» WORK TO DO
Please report each line of the rows below that contains the string "click". Case matters.

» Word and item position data
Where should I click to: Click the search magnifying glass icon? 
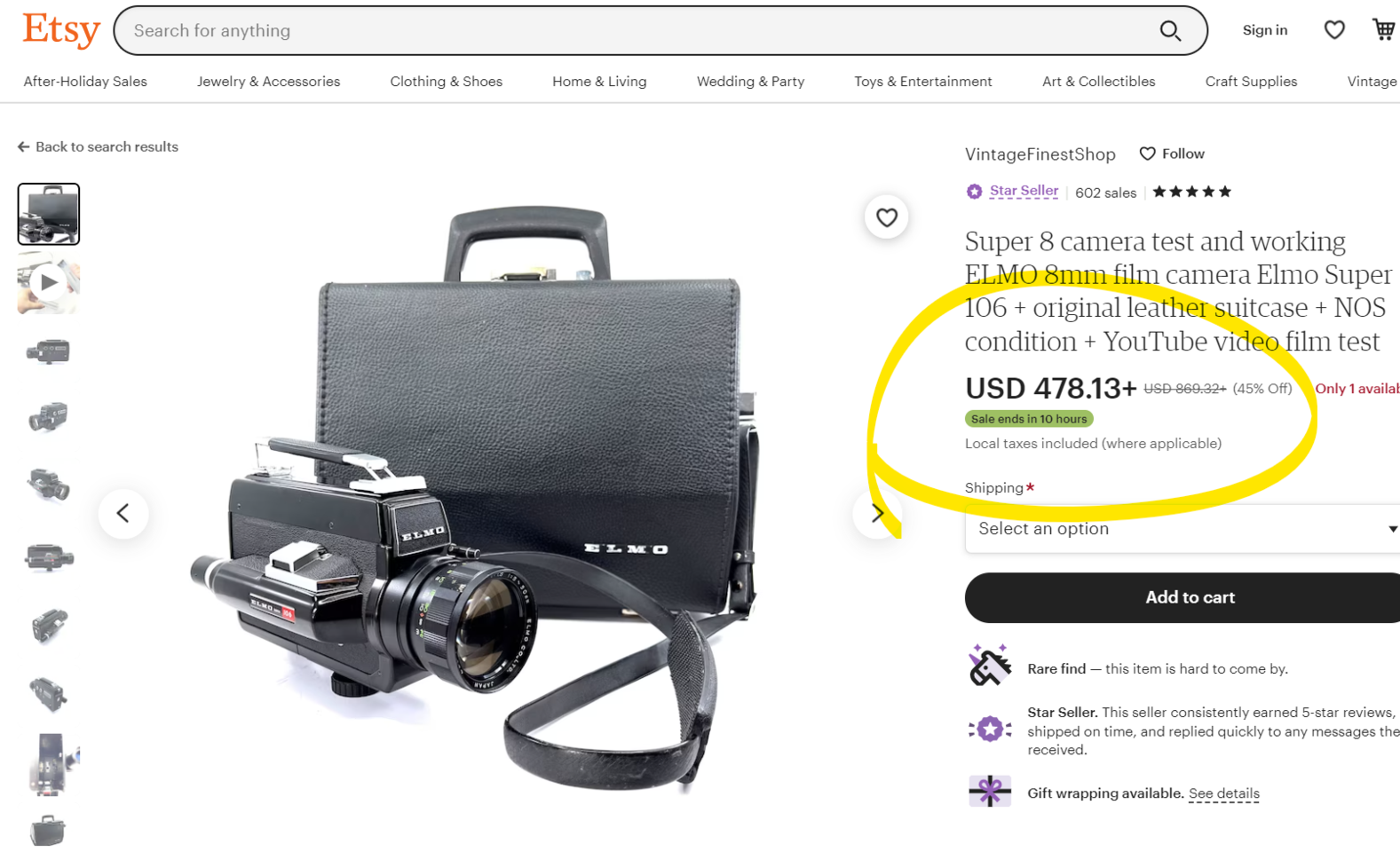coord(1170,31)
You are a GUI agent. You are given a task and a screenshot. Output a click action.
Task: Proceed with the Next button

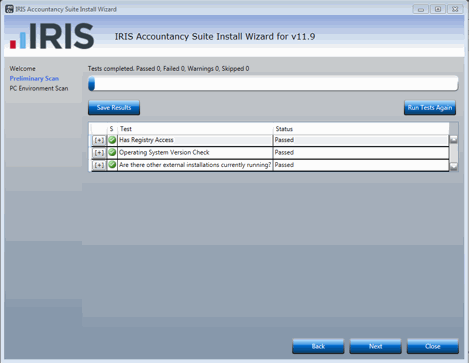[376, 346]
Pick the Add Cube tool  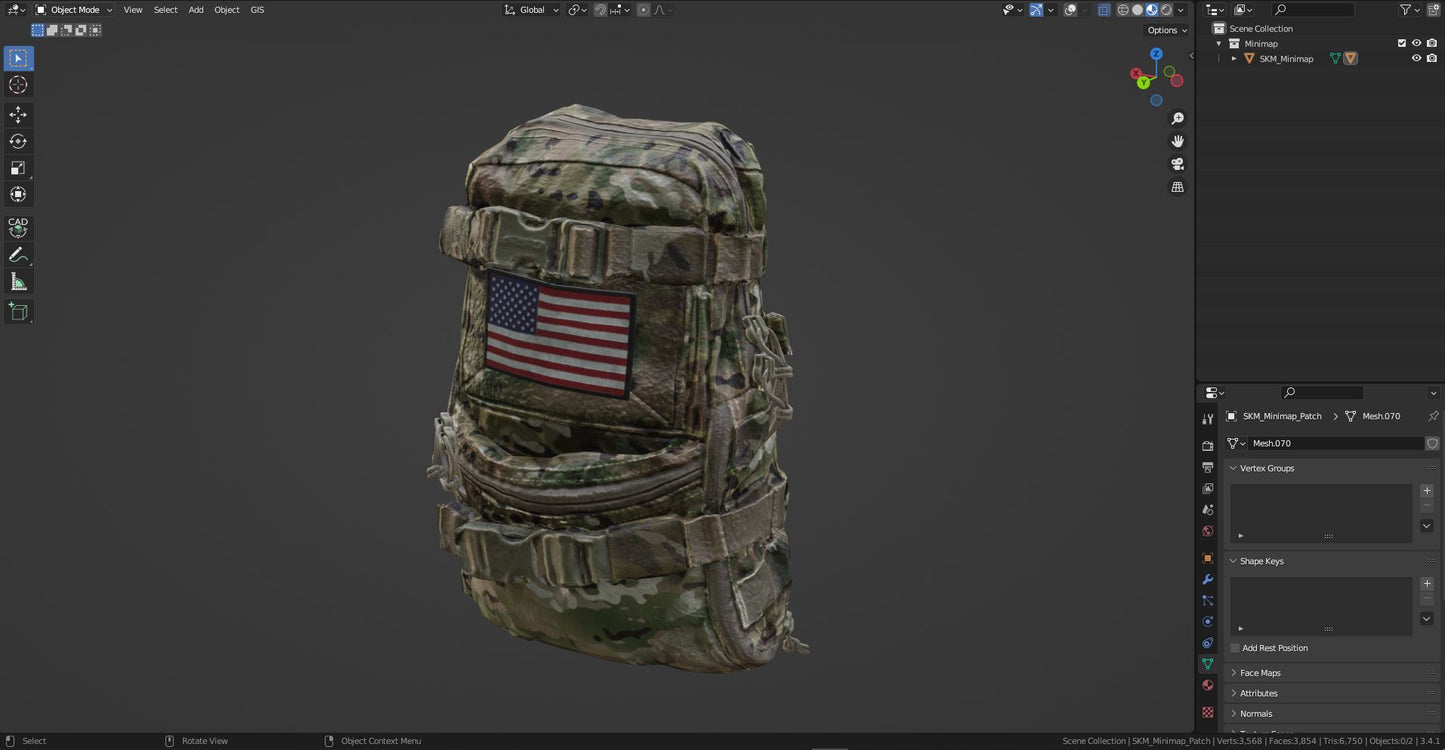tap(18, 312)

» THE OUTPUT
Where should I click to: Click the search magnifying glass icon? 
You are a GUI agent. You are given a task and a screenshot. Output a click action.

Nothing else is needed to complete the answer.